Mettere in piedi una rete commerciale quando il focus dell’azienda è il “prodotto di qualità”, la politica sconti e la “personalizzazione” è semplicemente impossibile. Direi in tutta sincerità a questi imprenditori di liquidare l’azienda, evitare di perdere tempo e di mettersi in salvo finchè sono in tempo.

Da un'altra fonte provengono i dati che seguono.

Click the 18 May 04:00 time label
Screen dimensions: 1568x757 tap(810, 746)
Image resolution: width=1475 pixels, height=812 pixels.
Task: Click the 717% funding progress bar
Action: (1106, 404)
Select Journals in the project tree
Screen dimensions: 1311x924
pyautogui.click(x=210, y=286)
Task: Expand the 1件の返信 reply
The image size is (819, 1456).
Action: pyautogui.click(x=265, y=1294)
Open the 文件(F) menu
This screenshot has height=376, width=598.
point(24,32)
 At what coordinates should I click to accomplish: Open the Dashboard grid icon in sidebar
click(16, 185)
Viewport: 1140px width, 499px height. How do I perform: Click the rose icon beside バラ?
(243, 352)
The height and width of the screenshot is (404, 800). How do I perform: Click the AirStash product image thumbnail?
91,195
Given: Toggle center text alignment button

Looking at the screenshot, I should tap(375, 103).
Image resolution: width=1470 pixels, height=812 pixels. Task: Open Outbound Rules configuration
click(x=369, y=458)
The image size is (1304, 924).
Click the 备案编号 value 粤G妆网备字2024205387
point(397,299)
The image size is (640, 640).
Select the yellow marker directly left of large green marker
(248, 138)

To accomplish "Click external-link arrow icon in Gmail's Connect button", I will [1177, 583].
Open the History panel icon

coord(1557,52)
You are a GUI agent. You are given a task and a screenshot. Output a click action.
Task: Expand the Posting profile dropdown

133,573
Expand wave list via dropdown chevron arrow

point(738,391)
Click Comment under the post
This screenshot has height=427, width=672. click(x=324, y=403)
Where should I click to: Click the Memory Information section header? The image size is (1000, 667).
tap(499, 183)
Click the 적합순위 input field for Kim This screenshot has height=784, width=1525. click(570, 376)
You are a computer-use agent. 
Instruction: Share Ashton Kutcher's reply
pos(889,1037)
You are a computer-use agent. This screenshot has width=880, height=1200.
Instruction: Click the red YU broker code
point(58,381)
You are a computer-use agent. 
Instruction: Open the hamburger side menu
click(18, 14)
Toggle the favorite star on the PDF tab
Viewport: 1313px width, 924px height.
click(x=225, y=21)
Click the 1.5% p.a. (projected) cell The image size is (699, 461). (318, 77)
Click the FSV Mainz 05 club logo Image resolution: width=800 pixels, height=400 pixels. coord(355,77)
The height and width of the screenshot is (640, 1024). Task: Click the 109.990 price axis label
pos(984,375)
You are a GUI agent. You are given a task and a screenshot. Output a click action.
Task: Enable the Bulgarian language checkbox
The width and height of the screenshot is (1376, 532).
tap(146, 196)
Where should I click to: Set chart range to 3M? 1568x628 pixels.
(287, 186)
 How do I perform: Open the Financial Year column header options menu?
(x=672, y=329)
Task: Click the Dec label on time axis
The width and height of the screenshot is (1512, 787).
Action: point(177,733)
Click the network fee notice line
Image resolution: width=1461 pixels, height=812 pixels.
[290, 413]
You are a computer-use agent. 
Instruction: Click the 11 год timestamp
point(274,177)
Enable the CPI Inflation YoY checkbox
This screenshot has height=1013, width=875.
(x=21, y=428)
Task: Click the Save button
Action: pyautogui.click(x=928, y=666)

Una domanda invece per chi approccia il mestiere del venditore, tutti i giovani dalle brillanti prospettive che il nostro lavoro avvicina o perché no, quelle persone che si devono reinventare in un momento di crisi: da dove devono partire per fare il primo passo verso un cammino di formazione che li porti all’eccellenza, nel senso della sacrosanta pagnotta sulla tavola e alcune soddisfazioni professionali oltre che economiche?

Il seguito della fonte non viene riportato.